If the program is started with the command

>maximum 2.3 4.5 abc def

the output is

in template
Greater of 2.3, 4.5 is 4.5
in overloaded function
Greater of abc, def is def

Resolving Ambiguities

If the arguments in a function call are ambiguous in type, the compiler requires an explicit specification of the type for which to generate the definition. We specify the type explicitly before the opening parenthesis of the function call:

// Resolving Ambiguities
// ambiguities.cpp

#include <iostream>
#include "swap.h"

int main(int argc, char* argv[])
{
    if (argc > 4)
    {
        double a = atof(argv[1]);
        double b = atof(argv[2]);
        float  d = atof(argv[3]);
        float  e = atof(argv[4]);

        double c = maximum<double>(a, d);

        std::cout << "Greater of " << a << ", " << d << " is " << c << std::endl;

        float f = maximum<float>(b, e);

        std::cout << "Greater of " << b << ", " << e << " is " << f << std::endl;
    }
}

If the program is started with the command

>ambiguities 2.3 4.5 3.4 2.1

the output is

Greater of 2.3, 3.4 is 3.4
Greater of 4.5, 2.1 is 4.5

Class Templates

A template declaration for a family of classes follows the same rules as a template declaration for a family of functions.

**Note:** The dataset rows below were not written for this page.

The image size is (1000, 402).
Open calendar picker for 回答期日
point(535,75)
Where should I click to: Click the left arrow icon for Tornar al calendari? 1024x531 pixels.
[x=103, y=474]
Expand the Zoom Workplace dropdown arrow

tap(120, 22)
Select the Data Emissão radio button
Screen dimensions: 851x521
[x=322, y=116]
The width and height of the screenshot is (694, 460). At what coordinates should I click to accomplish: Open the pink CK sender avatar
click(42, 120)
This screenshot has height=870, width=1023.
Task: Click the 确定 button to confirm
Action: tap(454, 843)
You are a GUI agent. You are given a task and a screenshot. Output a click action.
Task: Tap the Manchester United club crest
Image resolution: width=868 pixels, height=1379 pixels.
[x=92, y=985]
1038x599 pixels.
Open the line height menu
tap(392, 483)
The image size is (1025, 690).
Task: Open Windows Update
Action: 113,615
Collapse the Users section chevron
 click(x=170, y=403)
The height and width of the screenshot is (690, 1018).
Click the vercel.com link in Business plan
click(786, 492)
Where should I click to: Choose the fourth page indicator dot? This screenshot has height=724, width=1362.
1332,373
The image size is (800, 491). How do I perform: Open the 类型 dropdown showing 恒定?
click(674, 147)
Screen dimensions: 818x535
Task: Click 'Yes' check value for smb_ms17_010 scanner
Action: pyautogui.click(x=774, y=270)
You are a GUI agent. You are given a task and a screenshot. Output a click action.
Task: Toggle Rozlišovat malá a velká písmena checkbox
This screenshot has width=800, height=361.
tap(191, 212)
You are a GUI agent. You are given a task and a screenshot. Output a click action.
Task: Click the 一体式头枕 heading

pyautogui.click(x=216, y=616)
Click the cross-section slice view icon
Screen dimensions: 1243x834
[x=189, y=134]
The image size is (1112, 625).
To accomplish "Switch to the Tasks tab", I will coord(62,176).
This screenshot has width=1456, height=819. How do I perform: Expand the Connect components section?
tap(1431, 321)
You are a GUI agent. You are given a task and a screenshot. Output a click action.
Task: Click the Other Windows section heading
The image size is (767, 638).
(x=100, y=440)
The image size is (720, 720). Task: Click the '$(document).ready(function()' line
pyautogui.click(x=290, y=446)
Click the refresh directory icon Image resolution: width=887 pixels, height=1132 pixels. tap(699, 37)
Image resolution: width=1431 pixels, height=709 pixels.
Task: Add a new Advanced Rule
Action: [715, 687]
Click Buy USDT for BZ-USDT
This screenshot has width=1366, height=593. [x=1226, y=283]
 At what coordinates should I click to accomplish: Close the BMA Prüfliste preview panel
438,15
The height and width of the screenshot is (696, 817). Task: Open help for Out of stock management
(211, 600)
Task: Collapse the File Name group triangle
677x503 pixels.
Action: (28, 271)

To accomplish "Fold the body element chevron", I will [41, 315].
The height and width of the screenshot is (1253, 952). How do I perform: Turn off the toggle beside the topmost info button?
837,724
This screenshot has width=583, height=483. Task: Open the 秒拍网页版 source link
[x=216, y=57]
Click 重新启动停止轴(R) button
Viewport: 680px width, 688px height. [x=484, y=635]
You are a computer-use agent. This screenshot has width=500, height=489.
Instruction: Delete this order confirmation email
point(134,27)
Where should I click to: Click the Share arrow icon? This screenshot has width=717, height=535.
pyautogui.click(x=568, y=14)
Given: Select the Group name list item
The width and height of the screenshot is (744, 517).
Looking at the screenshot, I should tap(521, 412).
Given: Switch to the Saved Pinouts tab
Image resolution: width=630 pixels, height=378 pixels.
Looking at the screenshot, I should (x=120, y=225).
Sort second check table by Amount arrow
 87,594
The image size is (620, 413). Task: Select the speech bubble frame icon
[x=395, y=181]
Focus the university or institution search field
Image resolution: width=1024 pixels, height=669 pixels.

Consider a class that contains an array of up to 50 ints:

// Array
// array.h

class Array
{
    int a[50];
    unsigned n;
    int dummy;
public:
    Array() : n{0u}, dummy{0} {}
    int& operator[](unsigned i)
    {
        return i < 50u ? a[i] : dummy;
    }
};

When used with the following client application, the Array objects yield the results on the below

// Array
// array.cpp

#include <iostream>
#include "array.h"

int main()
{
    Array a, b;

    for (int i = 0; i < 5; i++)
        a[i] = i * i;

    b = a;

    for (int i = 0; i < 5; i++)
        std::cout << b[i] << ' ';
    std::cout << endl;
}

0 1 4 9 16

The template declaration for a family of Array classes with elements of type T is simply:

// Class Template - Array
// array.h

template <typename T>
class Array
{
    T a[50];
    unsigned n;
    T dummy;
public:
    Array() : n{0u}, dummy{0} {}
    T& operator[](unsigned i)
    {
        return i < 50u ? a[i] : dummy;
    }
};

The compiler generates class definitions for each template instantiation and replaces type T with the argument specified in the instantiation of the Array template. The following application generates a class named Array that holds elements of type long:

// Class Template
// array.cpp

#include <iostream>
#include "array.h"

int main()
{
    Array<long> a, b;

    for (int i = 0; i < 5; i++)
        a[i] = i * i;

    b = a;

    for (int i = 0; i < 5; i++)
        std::cout << b[i] << ' ';
    std::cout << endl;
}

0 1 4 9 16

Non-Type Template Parameters

Non-type template parameters can receive the size of an array. For example:

// Non-Type Template Parameters
// array.h

template <typename T, int SIZE>
class Array
{
    T a[SIZE];
    unsigned n;
    T dummy;
public:
    Array() : n{0u}, dummy{} {}
    T& operator[](unsigned i)
    {
        return i < SIZE ? a[i] : dummy;
    }
};

The argument corresponding to the non-type parameter must be a constant or a constant expression:

// Non-Type Template Parameters
// array.cpp

#include <iostream>
#include "array.h"

int main()
{
    Array <int, 50> a, b;

    for (int i = 0; i < 5; i++)
        a[i] = i * i;

    b = a;

    for (int i = 0; i < 5; i++)
        std::cout << b[i] << ' ';
    std::cout << std::endl;
}

0 1 4 9 16

Default Template Parameter Values

A template declaration for a family of classes accepts default parameter values. We specify the default value in the same way that we specify a default value for a function parameter in a function declaration:

// Default Template Parameter Values
// array.h

template <typename T = int, int SIZE = 50>
class Array
{
    T a[SIZE];
    unsigned n;
    T dummy;
public:
    Array() : n(0), dummy() {}
    T& operator[](unsigned i)
    {
        return i < SIZE ? a[i] : dummy;
    }
};

If all of the template parameters have default values, we can create a class without supplying any arguments:

// Default Template Parameter Values
// array.cpp

#include <iostream>
#include "array.h"

int main()
{
    Array <> a, b;

    for (int i = 0; i < 5; i++)
        a[i] = i * i;

    b = a;

    for (int i = 0; i < 5; i++)
        std::cout << b[i] << ' ';
    std::cout << endl;
}

0 1 4 9 16

Static Data Member Declarations in a Class Template

A template declaration for a family of classes that include a class variable requires a complementary template declaration to define and initialize the family of class variables.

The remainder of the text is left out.